Fabric JS is a JavaScript library that can be used for generating images. Pretty much like MS Paint, Photoshop or GIMP. You can do things like insert text, shapes into a canvas which you can then export into an image.

Social API’s

I’ve also learned how to interact with various Social API’s, such as Facebook’s Graph API, Twitter API, and LinkedIn Sharing API. It was hard at first especially Facebook’s API because there’s no quality documentation available. And most of the resources you will find on the web refers to the previous versions of the API which isn’t really that useful.

Youtube and Vimeo API

There’s also this project in which needs to interact with the Youtube and Vimeo API. I’ve had a bit of a trouble using the Youtube API because the API key that I was using didn’t seem to work. The solution I came up with is to just delete the existing API key and create a new one. Another gotcha is that the type of key should be browser instead of server even if the request is actually made on the server. As for the Vimeo API its a bit easier, they have Simple and Advanced API. The Simple API is pretty simple and you don’t need application keys in order to make a request to it. The Advanced API is a bit more complex, but it was made simple because there’s already an existing PHP library that made making requests to the API easier.

Yahoo Finance API

Yahoo Finance API is what I used to get the most recent stocks information about various companies from NYSE and NASDAQ. I used it on my StockSwitch project.

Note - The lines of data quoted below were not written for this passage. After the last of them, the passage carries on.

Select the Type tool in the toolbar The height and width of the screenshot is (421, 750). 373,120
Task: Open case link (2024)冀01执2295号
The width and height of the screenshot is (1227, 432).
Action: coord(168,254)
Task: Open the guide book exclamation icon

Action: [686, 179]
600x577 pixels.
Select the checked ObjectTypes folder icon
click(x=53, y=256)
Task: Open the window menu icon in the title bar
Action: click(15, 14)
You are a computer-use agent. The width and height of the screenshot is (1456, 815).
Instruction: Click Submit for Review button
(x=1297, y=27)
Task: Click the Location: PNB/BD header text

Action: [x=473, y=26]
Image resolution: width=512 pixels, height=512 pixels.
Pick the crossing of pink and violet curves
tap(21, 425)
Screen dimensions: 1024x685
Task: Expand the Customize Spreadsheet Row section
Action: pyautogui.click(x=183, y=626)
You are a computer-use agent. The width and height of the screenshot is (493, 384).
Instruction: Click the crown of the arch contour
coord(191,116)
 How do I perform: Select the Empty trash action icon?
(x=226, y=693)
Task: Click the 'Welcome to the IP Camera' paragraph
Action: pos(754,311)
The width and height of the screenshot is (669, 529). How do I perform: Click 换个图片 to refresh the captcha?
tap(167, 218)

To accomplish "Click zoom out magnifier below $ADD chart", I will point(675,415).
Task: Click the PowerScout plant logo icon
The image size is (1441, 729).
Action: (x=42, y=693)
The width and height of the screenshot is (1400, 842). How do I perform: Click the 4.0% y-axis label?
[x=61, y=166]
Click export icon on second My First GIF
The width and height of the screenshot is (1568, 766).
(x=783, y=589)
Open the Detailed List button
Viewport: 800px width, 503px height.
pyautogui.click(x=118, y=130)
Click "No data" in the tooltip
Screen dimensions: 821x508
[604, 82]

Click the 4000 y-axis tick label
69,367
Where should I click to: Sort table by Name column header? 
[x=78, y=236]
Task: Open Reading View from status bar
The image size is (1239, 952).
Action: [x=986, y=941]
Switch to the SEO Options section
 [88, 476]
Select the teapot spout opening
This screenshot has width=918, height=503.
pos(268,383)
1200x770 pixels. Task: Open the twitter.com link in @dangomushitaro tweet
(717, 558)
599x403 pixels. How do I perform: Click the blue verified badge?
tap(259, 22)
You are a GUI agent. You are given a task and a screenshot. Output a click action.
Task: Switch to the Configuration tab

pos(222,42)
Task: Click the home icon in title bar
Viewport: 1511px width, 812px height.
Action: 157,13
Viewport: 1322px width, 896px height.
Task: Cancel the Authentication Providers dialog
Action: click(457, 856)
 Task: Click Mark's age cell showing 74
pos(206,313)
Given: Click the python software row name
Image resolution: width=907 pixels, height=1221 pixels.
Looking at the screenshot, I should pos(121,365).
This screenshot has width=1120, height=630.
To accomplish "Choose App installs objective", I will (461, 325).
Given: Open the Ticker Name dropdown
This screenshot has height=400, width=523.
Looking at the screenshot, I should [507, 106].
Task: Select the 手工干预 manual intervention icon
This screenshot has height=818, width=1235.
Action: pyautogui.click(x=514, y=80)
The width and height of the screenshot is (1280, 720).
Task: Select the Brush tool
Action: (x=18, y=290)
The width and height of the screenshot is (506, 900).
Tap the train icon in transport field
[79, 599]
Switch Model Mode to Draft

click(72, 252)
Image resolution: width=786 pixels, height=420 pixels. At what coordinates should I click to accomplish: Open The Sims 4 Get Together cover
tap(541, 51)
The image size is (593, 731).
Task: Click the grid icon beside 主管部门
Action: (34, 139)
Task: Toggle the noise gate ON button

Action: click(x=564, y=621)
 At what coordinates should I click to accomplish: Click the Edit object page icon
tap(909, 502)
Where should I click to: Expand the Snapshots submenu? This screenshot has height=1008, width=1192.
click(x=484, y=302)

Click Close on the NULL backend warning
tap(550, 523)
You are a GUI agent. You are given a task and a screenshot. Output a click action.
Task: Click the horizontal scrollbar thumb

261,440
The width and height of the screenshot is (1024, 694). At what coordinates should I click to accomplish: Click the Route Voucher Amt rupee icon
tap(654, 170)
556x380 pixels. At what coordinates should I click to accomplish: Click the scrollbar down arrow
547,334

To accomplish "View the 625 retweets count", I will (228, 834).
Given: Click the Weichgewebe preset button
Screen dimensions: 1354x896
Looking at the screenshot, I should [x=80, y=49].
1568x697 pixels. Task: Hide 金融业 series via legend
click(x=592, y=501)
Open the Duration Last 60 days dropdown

Ionic is a framework for developing hybrid mobile apps. This utilizes Phonegap’s web view to render HTML and CSS and use JavaScript for interaction. Ionic comes with a pretty good looking UI, command line utilities and JavaScript APIs for various UI elements such as modals, tabs, pop-ups, scroll bars, and many others.


Angular comes in tandem with Ionic so there wasn’t really much of a choice but to learn Angular as well when I picked Ionic for the job. Angular is a JavaScript framework from Google. Which allows us to easily structure our JavaScript code and to extend HTML through the use of directives.

Amazon S3

Amazon S3 is the file storage service that I use for storing file uploads for the apps that I built. Files can be stored into what they call “buckets”. These buckets are then assigned a unique URL which can be used to access the file. By default the files stored in each bucket are private. Which means only you the one who uploaded it can view it. If you want to make the file accessible to anyone then you have to make it public. I’ve also used it together with Amazon Cloudfront, Amazon’s content delivery web service. CDN for short.

Amazon Cloudfront

Amazon Cloudfront is Amazon’s CDN. It can be used together with Amazon S3 to optimize the speed of delivery of the files which you have on an S3 bucket. One lesson I learned using Amazon Cloudfront is that its not supposed to be used when you’re still developing the app which utilizes it. Because you often have to manually invalidate a file when you upload a new version of it on s3.

Database Migrations

Database migrations is what you use the first time you build your database. It is also what you use when you need to make changes to the database. Such as changing the data type of a specific column, renaming a column, or deleting it. Its a great way to keep track of the changes that you make on your database schema and share it with your team mates through version control. Its a good thing Laravel, my framework of choice when building web apps, already has database migration functionalities baked into it. All I have to do is create a new migration, write the code which will make the changes and also the corresponding code that will be executed when I rollback. After that I’ll just execute php artisan migrate to commit the changes to the database.

Google APIs

There’s a bunch of Google APIs available. If you can count the number of services that Google currently offers, that’s almost the same number of APIs they’ve got. So far I only had the chance to work with their Google+ login API and Google Calendar API. I used their Calendar API in my Bookr project. And the login API with all the apps that needed social login integration.

That’s it! In the coming months I’ll be updating this post and share some more of the things I’ve learned on my current job.